Hi all..... I've got a strange problem which I hop...
# ingestion
m
Hi all..... I've got a strange problem which I hope someone can help with. I can successfully ingest a table using a recipe and the CLI and can view this table on the UI. However, when I try to ingest the same table using an Airflow DAG, I get the following error trying to view it on the UI:
And the following error appears in the datahub UI log:
Copy code
05:42:06 [Thread-14773] ERROR c.l.datahub.graphql.GmsGraphQLEngine - Failed to load Entities of type: Dataset, keys: [urn:li:dataset:(urn:li:dataPlatform:redshift,datalake.dms_fxcu_arbor_fxcu_arbor.cmf_dms,DEV)] Failed to batch load Datasets
05:42:06 [Thread-14773] WARN  n.g.e.SimpleDataFetcherExceptionHandler - Exception while fetching data (/browse/entities) : java.lang.RuntimeException: Failed to retrieve entities of type Dataset
java.util.concurrent.CompletionException: java.lang.RuntimeException: Failed to retrieve entities of type Dataset
	at java.util.concurrent.CompletableFuture.encodeThrowable(CompletableFuture.java:273)

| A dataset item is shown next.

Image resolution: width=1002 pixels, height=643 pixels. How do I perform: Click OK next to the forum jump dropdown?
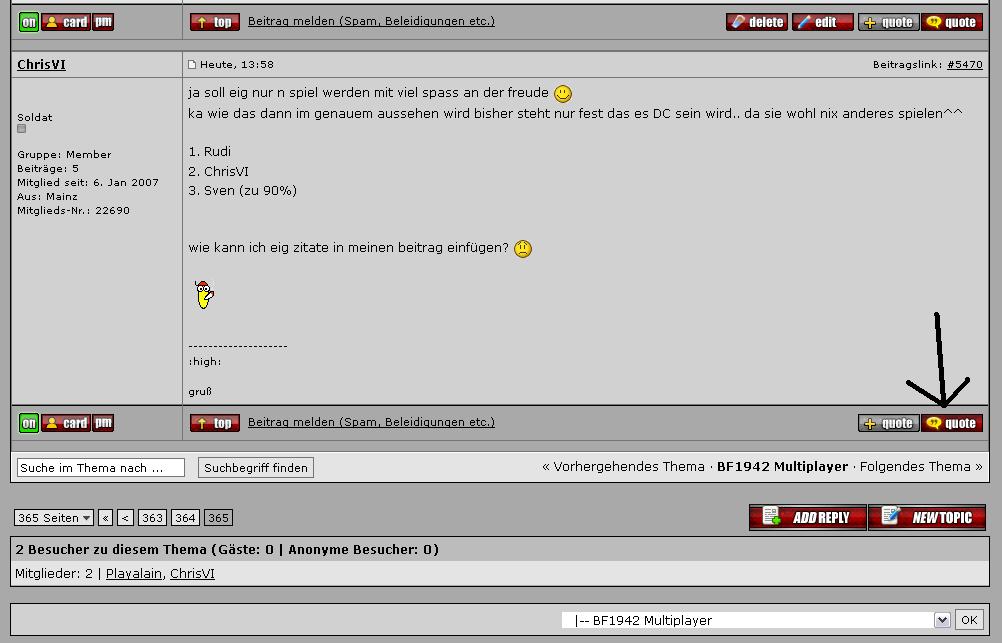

	at java.util.concurrent.CompletableFuture.completeThrowable(CompletableFuture.java:280)
	at java.util.concurrent.CompletableFuture$AsyncSupply.run(CompletableFuture.java:1606)

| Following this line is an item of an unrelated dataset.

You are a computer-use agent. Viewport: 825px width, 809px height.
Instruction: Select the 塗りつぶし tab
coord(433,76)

	at java.lang.Thread.run(Thread.java:748)
Caused by: java.lang.RuntimeException: Failed to retrieve entities of type Dataset
	at com.linkedin.datahub.graphql.GmsGraphQLEngine.lambda$null$102(GmsGraphQLEngine.java:719)
	at java.util.concurrent.CompletableFuture$AsyncSupply.run(CompletableFuture.java:1604)
	... 1 common frames omitted
Caused by: java.lang.RuntimeException: Failed to batch load Datasets
	at com.linkedin.datahub.graphql.types.dataset.DatasetType.batchLoad(DatasetType.java:102)
	at com.linkedin.datahub.graphql.GmsGraphQLEngine.lambda$null$102(GmsGraphQLEngine.java:716)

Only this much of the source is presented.